= Entries provided =
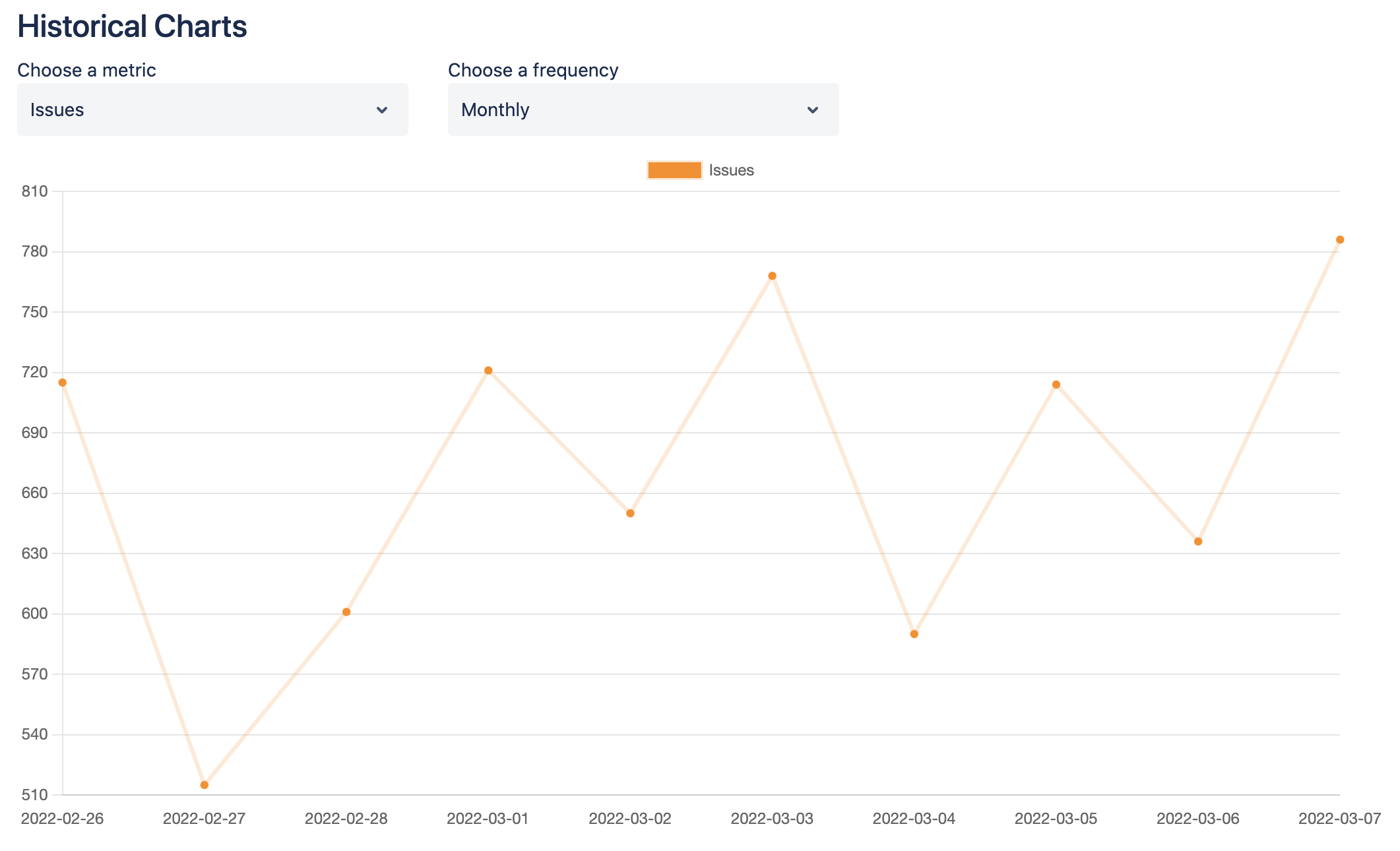This screenshot has width=1400, height=851.
Task: Click the Issues legend label
Action: coord(731,170)
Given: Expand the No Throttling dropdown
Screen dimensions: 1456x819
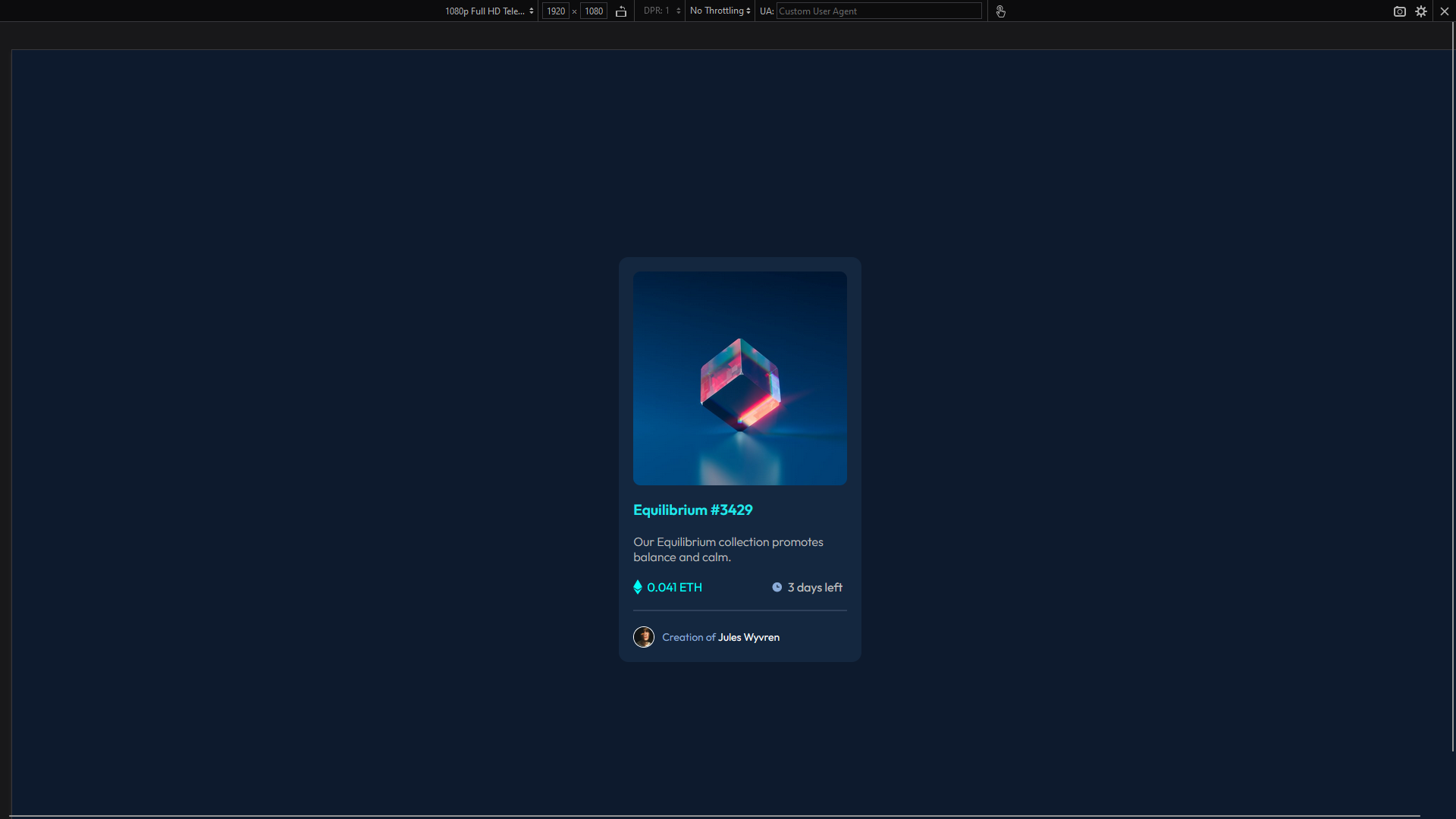Looking at the screenshot, I should tap(720, 11).
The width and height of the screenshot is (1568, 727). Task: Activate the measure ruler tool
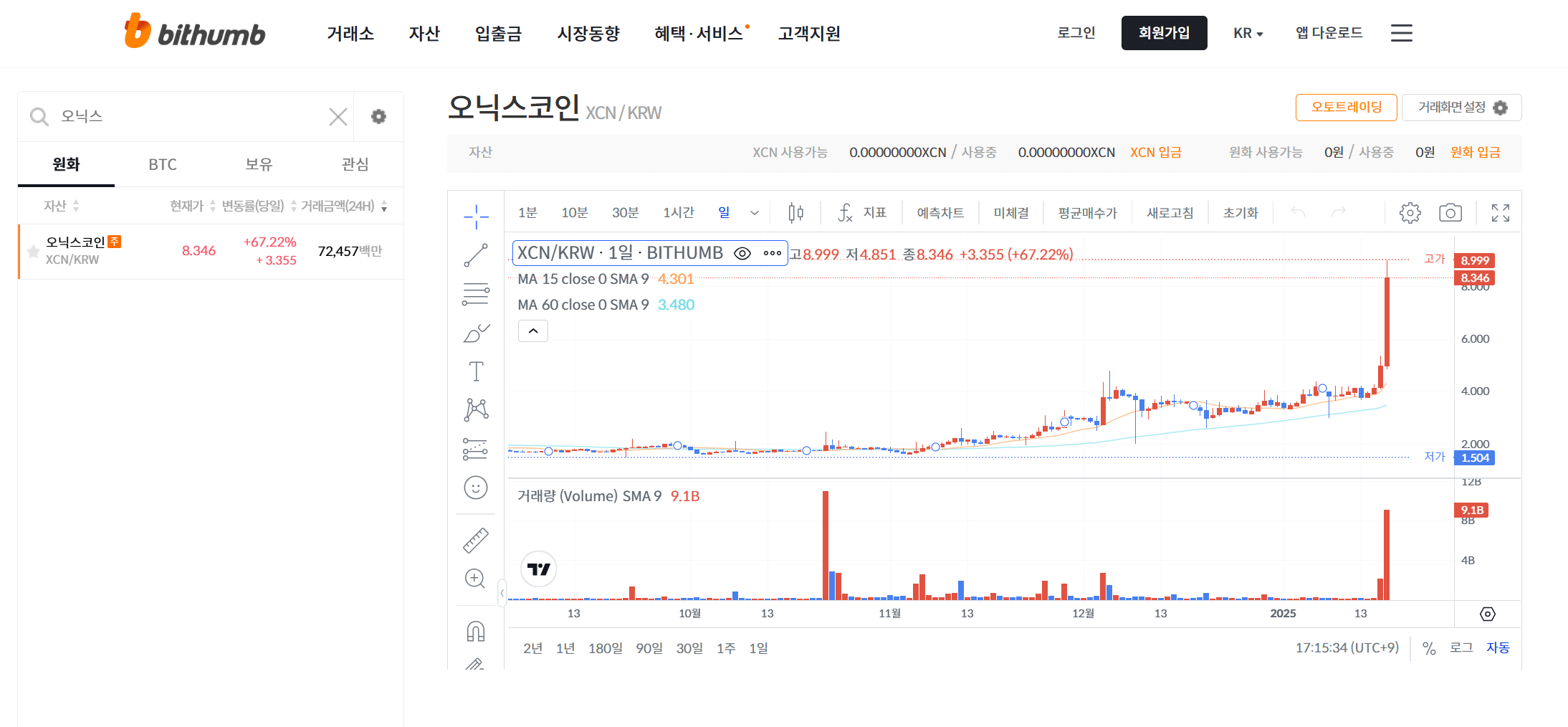[475, 539]
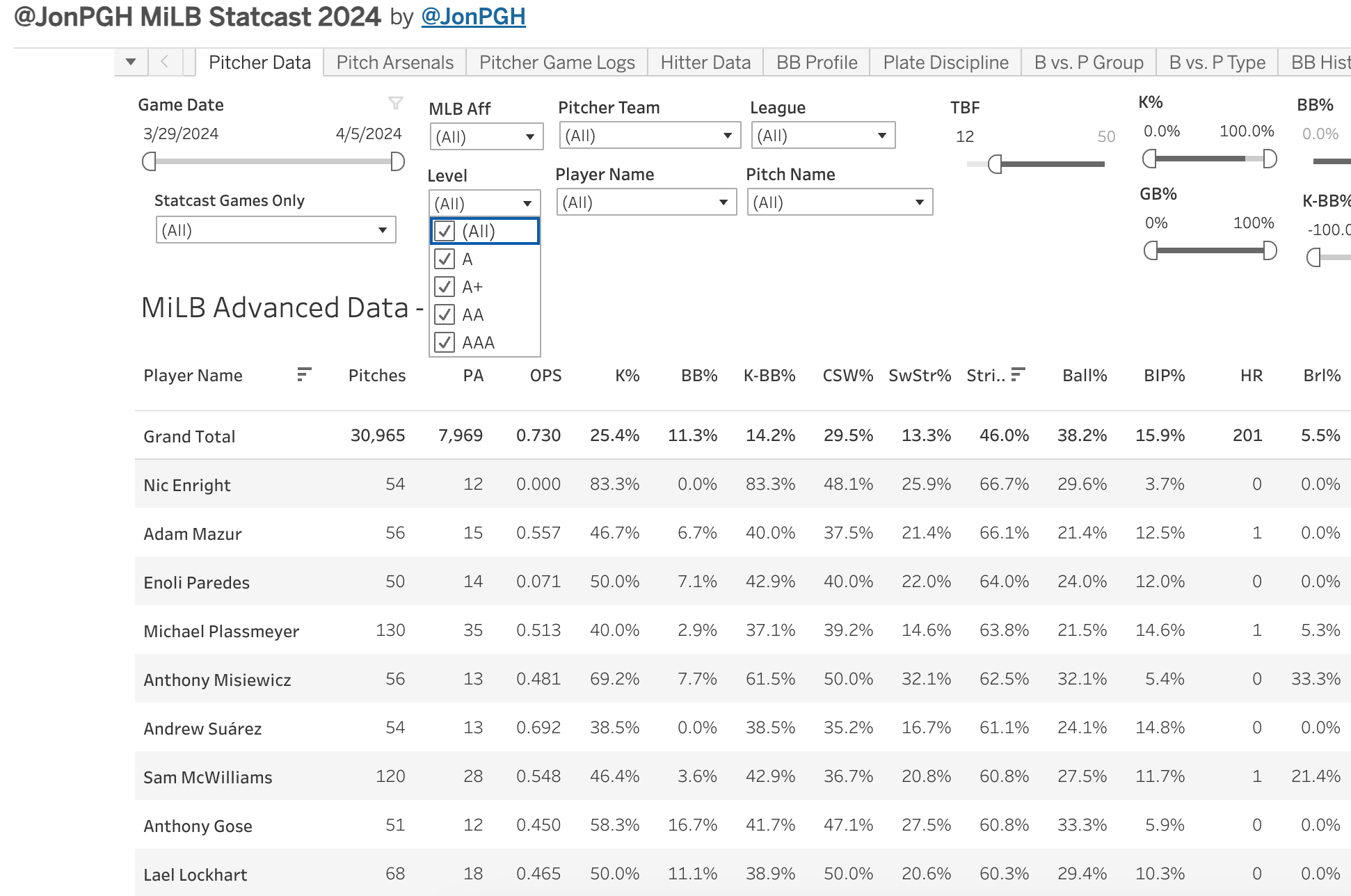Uncheck the (All) level checkbox
The height and width of the screenshot is (896, 1351).
pyautogui.click(x=445, y=231)
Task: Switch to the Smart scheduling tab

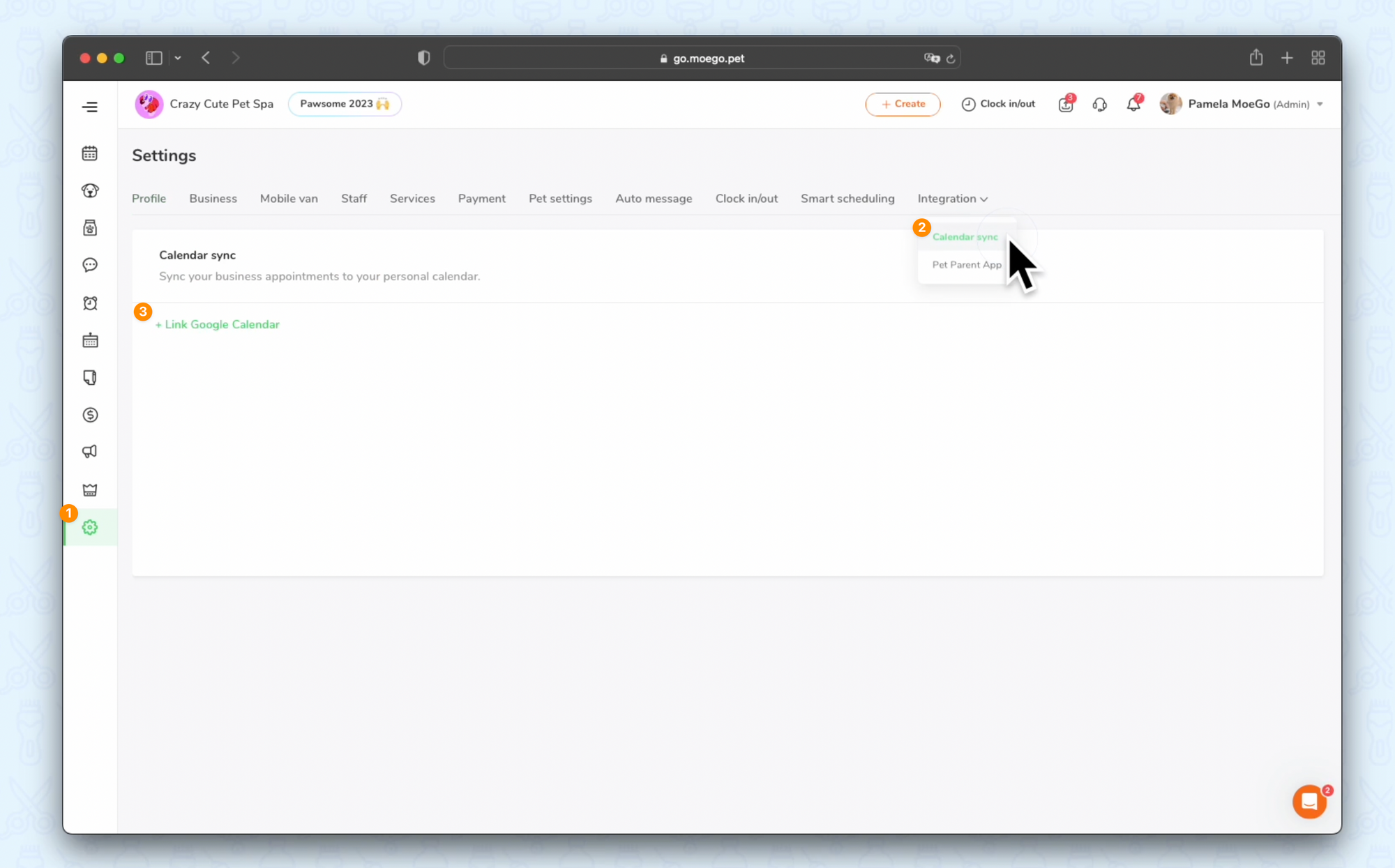Action: 847,199
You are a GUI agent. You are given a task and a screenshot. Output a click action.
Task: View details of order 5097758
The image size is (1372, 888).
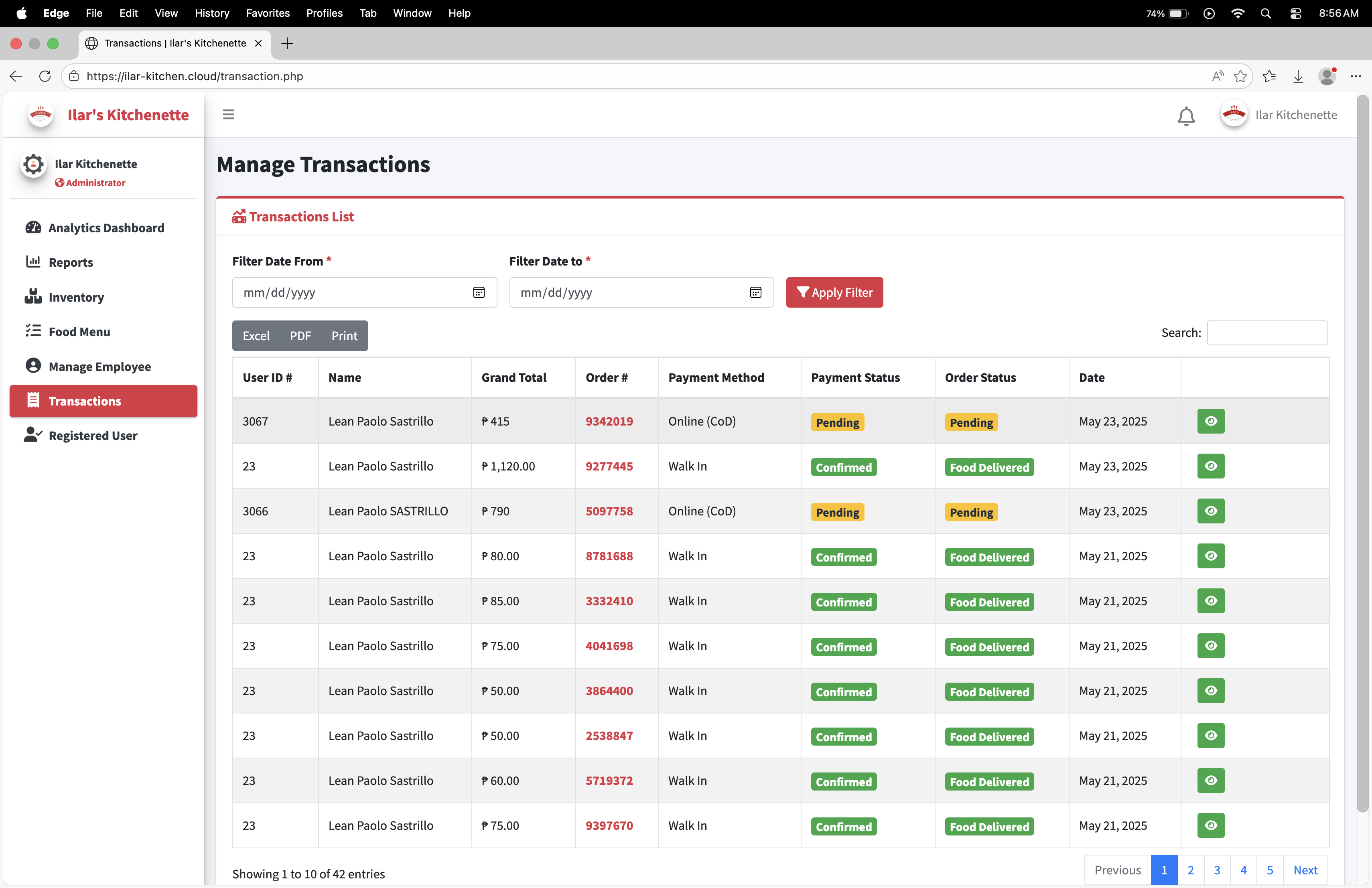pos(1210,511)
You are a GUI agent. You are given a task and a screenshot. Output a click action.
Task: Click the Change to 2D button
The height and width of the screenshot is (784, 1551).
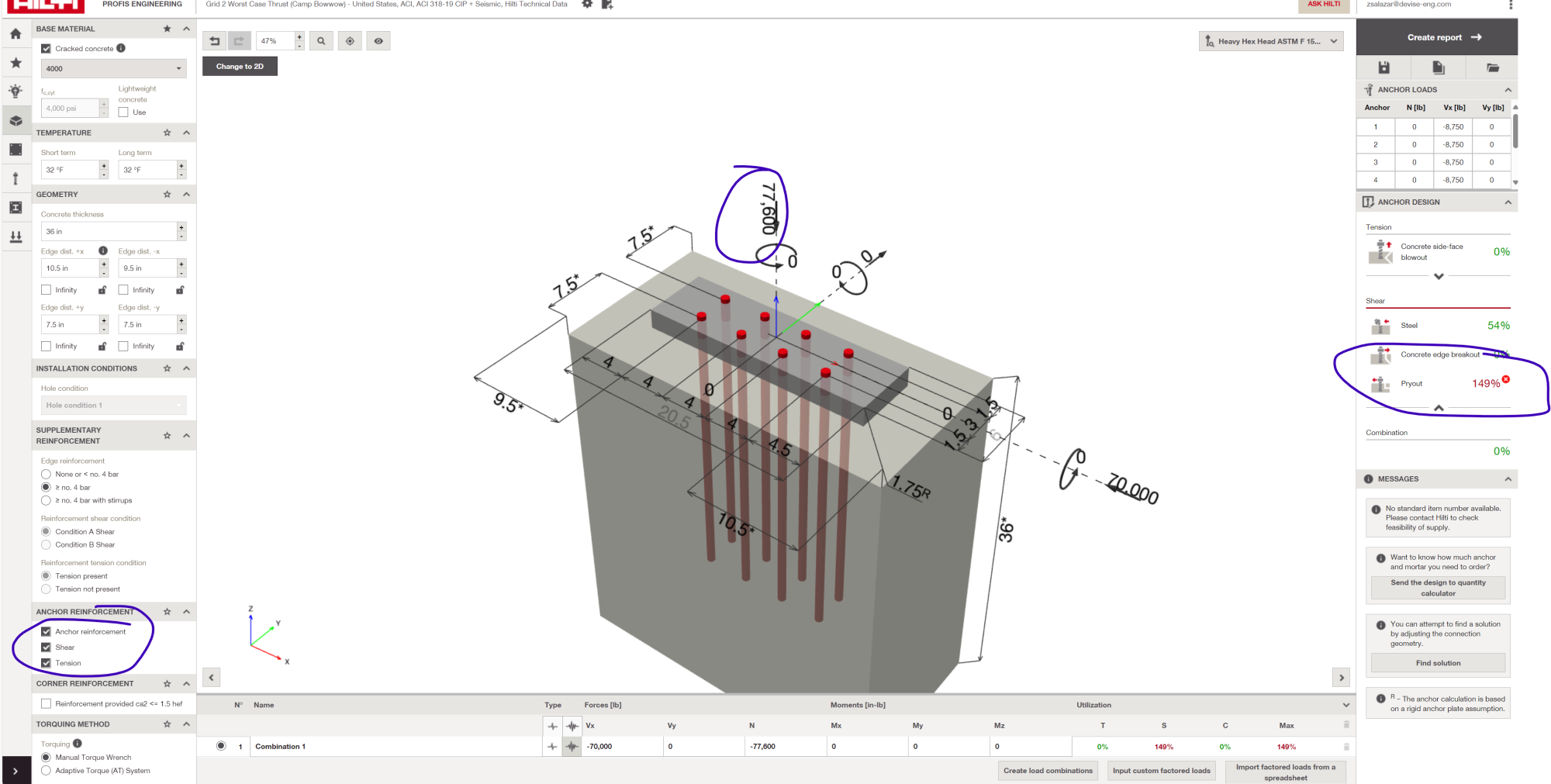pyautogui.click(x=239, y=66)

= What to work on =
Extract the run of lines from the line holding "Task: Click the Change to 2D button" through the final line of the material above, exactly and inclusively. Leave the pictures behind.

= Completed exercise =
Task: Click the Change to 2D button
The height and width of the screenshot is (784, 1551).
pyautogui.click(x=239, y=66)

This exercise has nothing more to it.